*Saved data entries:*

______________________________

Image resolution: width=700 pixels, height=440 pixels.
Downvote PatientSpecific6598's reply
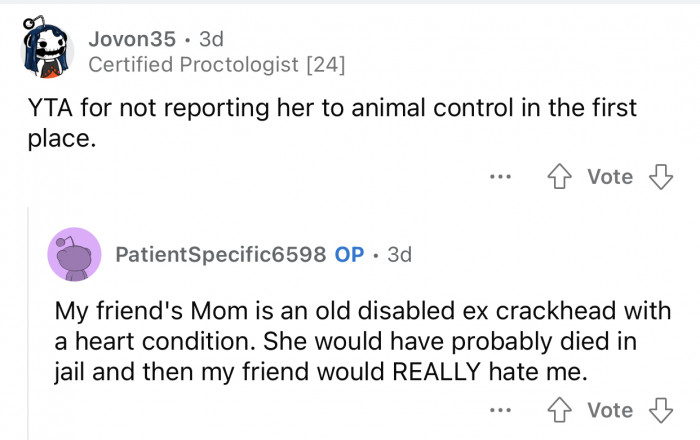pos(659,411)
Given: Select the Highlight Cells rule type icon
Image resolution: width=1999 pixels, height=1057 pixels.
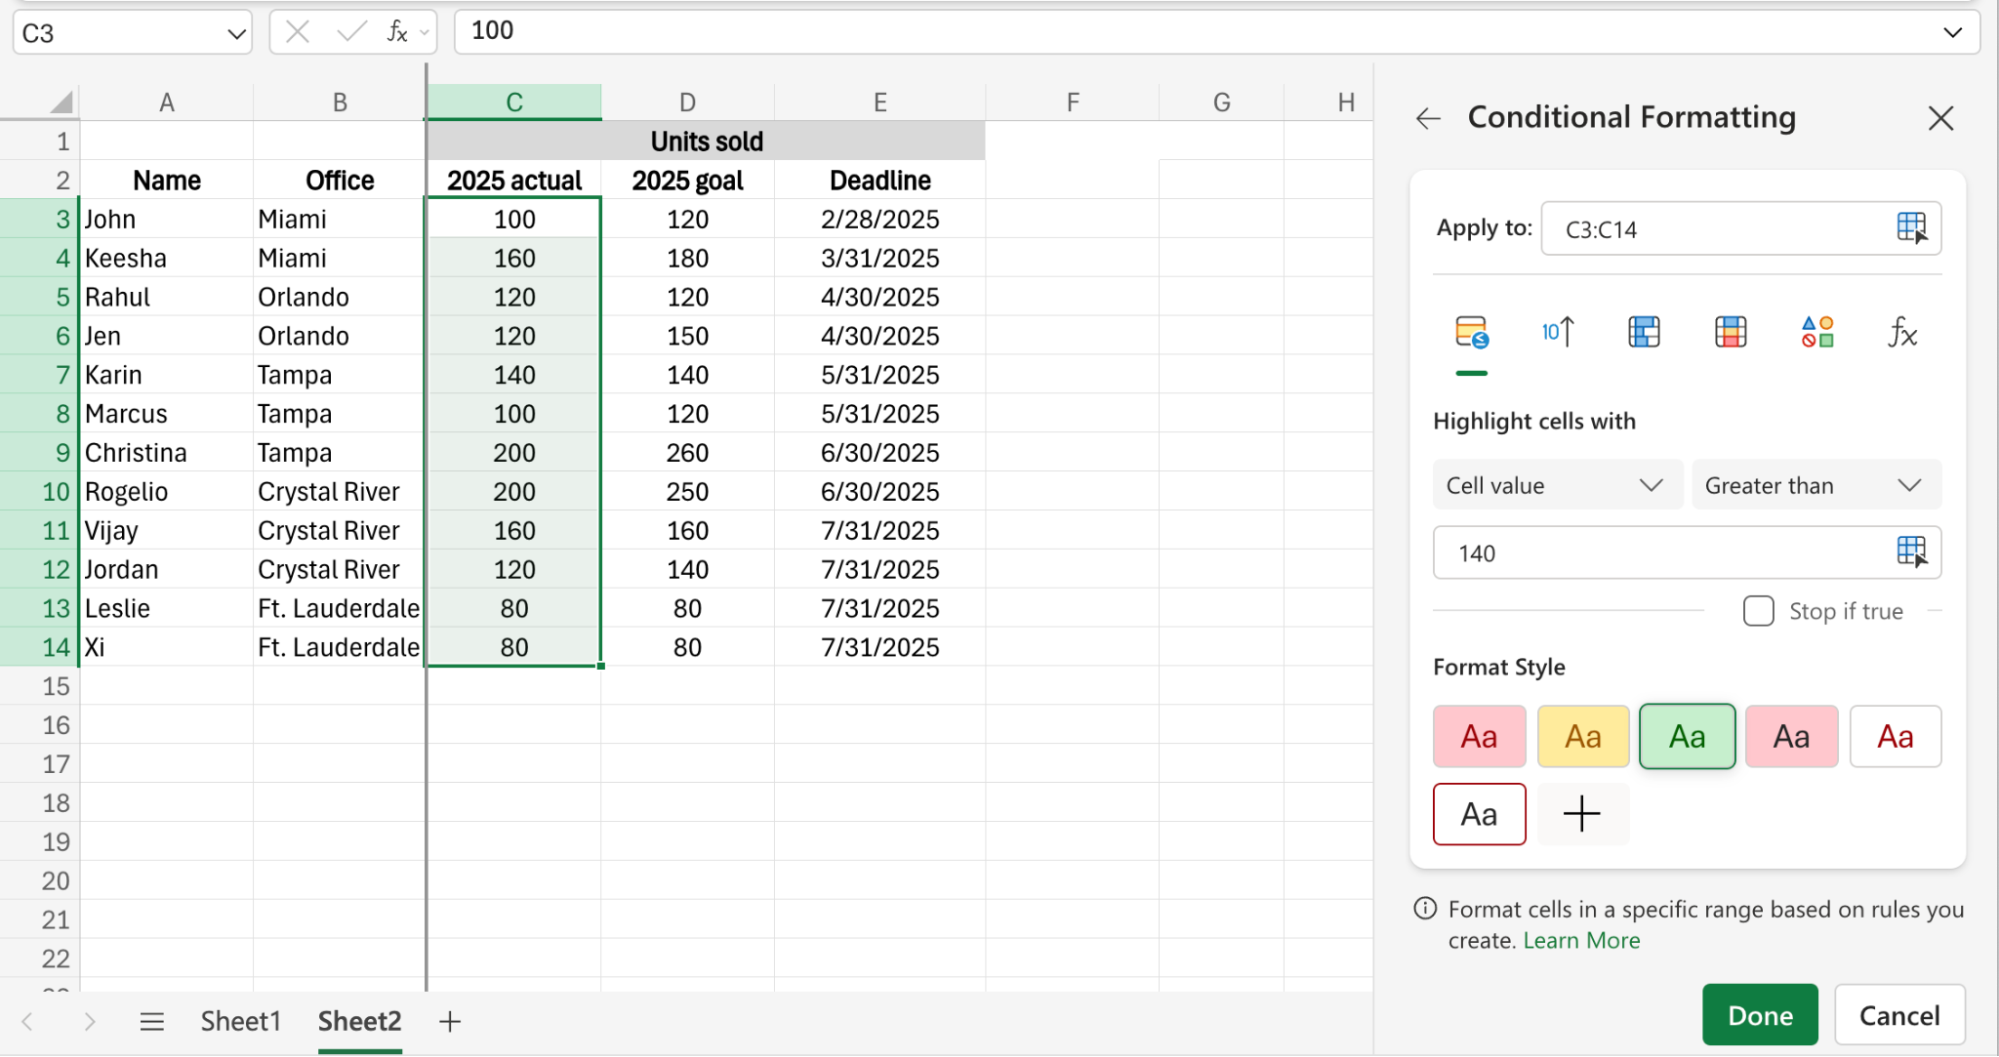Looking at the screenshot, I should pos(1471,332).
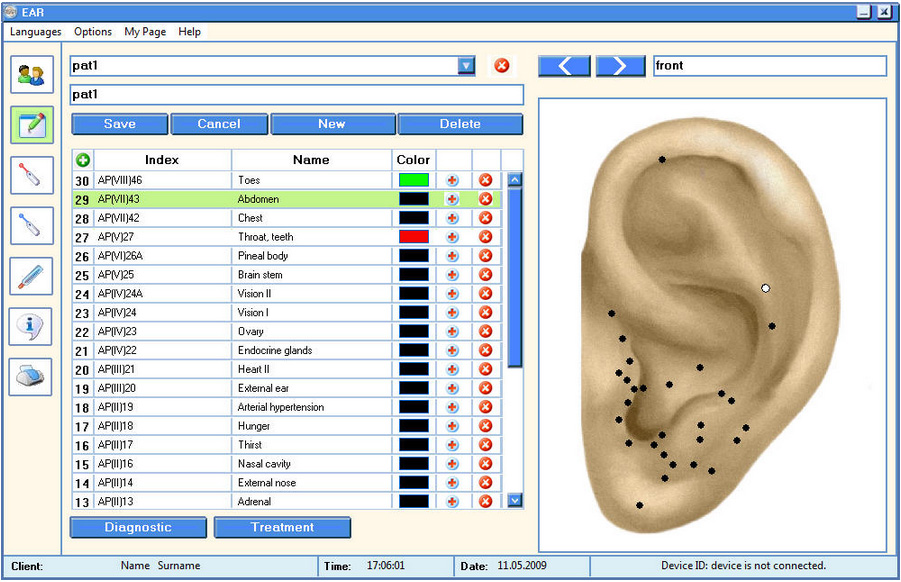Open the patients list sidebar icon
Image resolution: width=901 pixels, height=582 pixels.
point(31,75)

______________________________

*Instructions to follow:* Emit an exact copy of the lines from the line bearing "Image resolution: width=1999" through the last line above, inclusive, and leave the images out.

*Output of the task:*
Image resolution: width=1999 pixels, height=1057 pixels.
Looking at the screenshot, I should pos(1471,332).
Open the patients list sidebar icon
Image resolution: width=901 pixels, height=582 pixels.
point(31,75)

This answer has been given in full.